Friends regularly ask me about family finances, maternity leave, tax credits etc.   Well, I say, step 1 in your financial plan… “get married”.  Why?  The married tax credit and ability to transfer part of the 20% rate band from a spouse who is on extended maternity leave or on reduced hours during those expensive pre-school years is crucial.

I suspect one of the key demographic learnings from Census 2022 will be the extent to which the thirtysomethings have prioritised family over the need to be married.  Unmarried couples, particularly those with children, create a ridiculous tax anomaly.  Whilst a same sex civil partnership can avail of the same income tax benefits as a married couple, a heterosexual couple living together in a jointly mortgaged property with children can not.  They are ultimately prejudiced by the Irish tax system.  One could go as far as to say they are prejudiced because of their refusal to conform with the church! 

Hence, we feel it is now time to replace the concept of ‘married’ in the Irish income tax code with ‘family’.  In the 21st century there is no reason why a couple living together with a qualifying child should not have that same entitlement to ‘family’ tax credits and ‘family’ rate bands.

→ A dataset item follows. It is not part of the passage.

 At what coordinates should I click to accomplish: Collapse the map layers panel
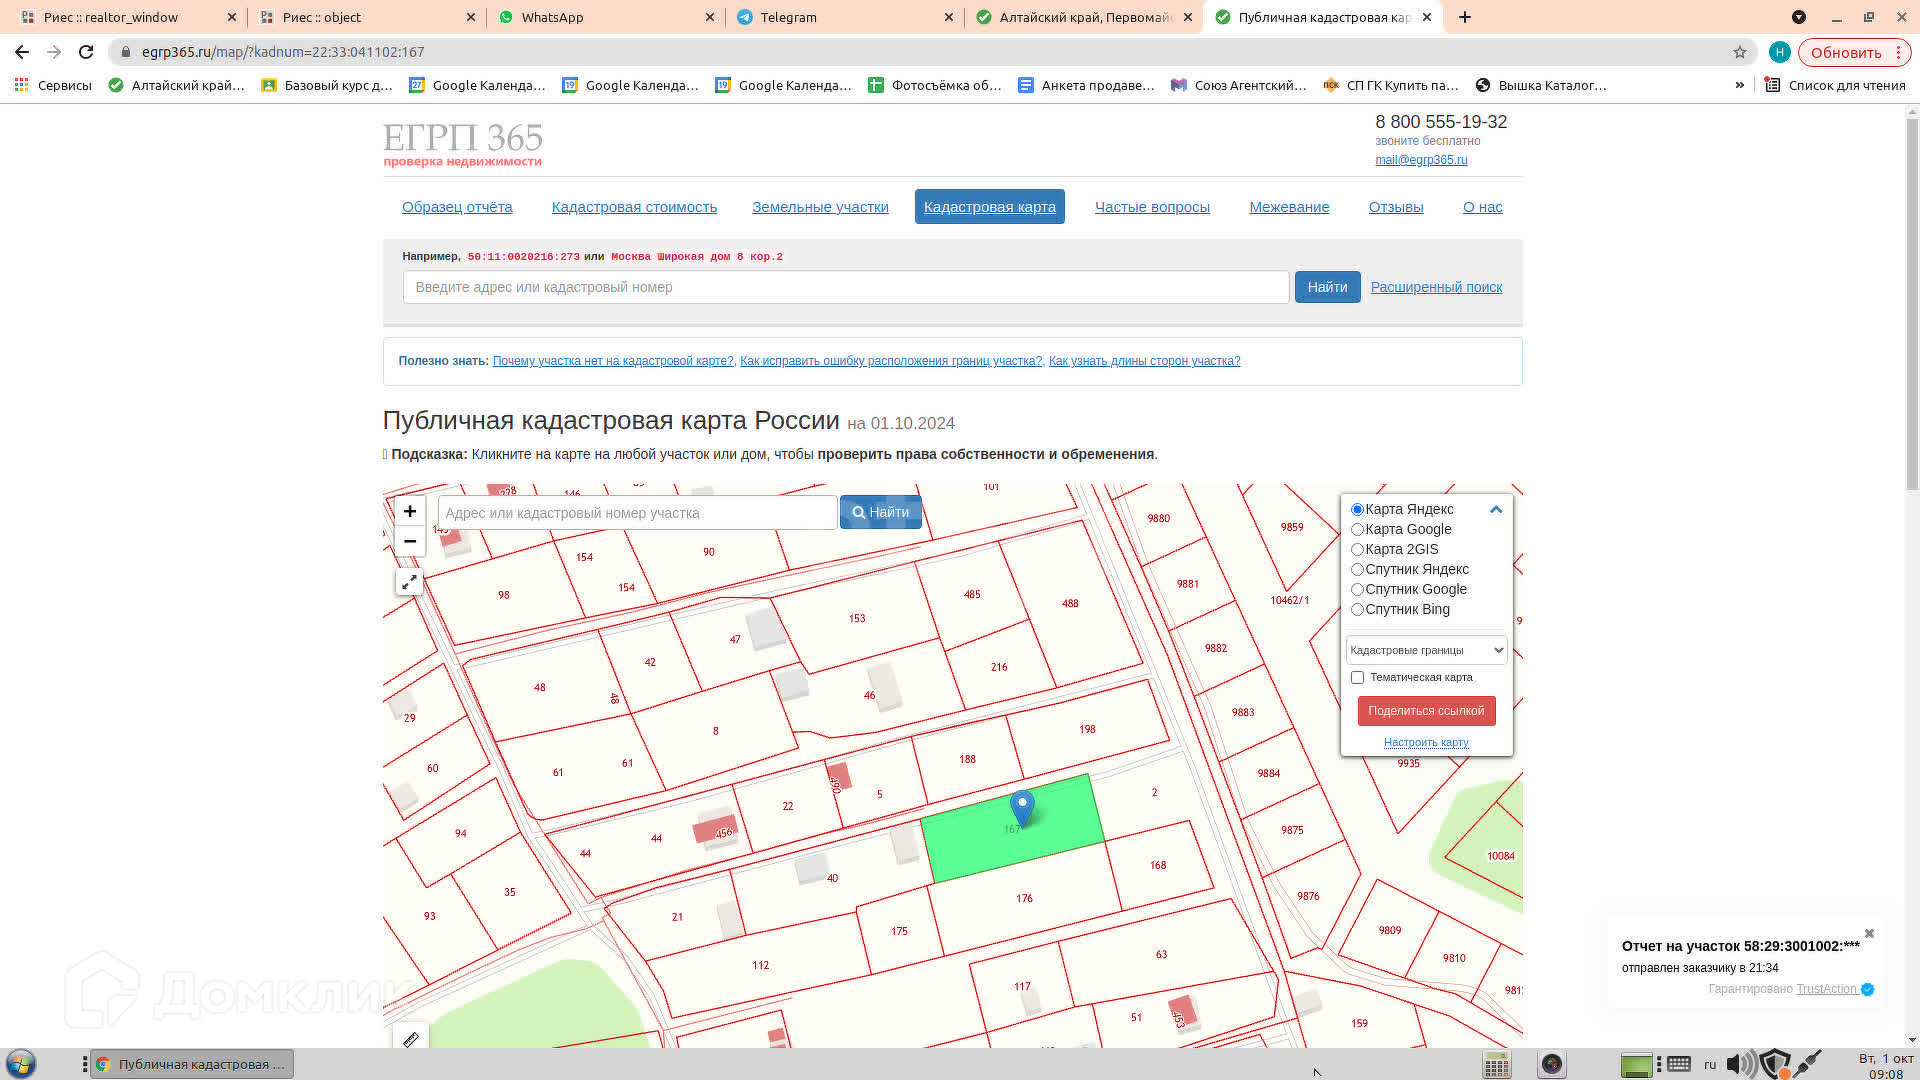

Going back to my friends scenarios…  No sooner than they accept that they probably should get married, then they are deflated by the real saving; about €3,500 in a good year.  That won’t pay the bills, let alone the mortgage! 

Which invariably leads to the following question “sure, if my partner isn’t working, why can’t I take all of their credits and everything until they go back to work?” 

That’s a great question, and the more I am asked it, the more I realise that today, in 2022 there is no reason why we should not have full transferability within the family of available credits and the 20% rate band.  Full transferability could result in a total tax saving of €9,060 in a year based on a single income family unit earning €75,000 a year; enough money to at least justify a discussion around becoming a single income family for a period.

Will there be a cost to the exchequer?  Of course, but it is unlikely to be material, and could well lead to cost savings to the exchequer within childcare subsidies and other costs.  Additionally, the cost and exposure could be mitigated if the family were only allowed to elect for full transferability for a limited period, say 10 years per family or 3 years per child.

Unfortunately, I do see one reason why this might not work; the populist politicians will not support it and will likely instead deliberately misconstrue this as a tax benefit focussed on the wealthy in society.  Fundamentally incorrect. If structured properly, the principal beneficiaries would be the ‘squeezed middle’; that demographic in society whom no one seem to represent, and who’s financial wellbeing despite being regularly discussed, isn’t actually on any party’s political agenda.  Put simply, the system in Ireland does not support the squeezed middle and there is a ridiculously low entry point to the top rate of tax for single income families.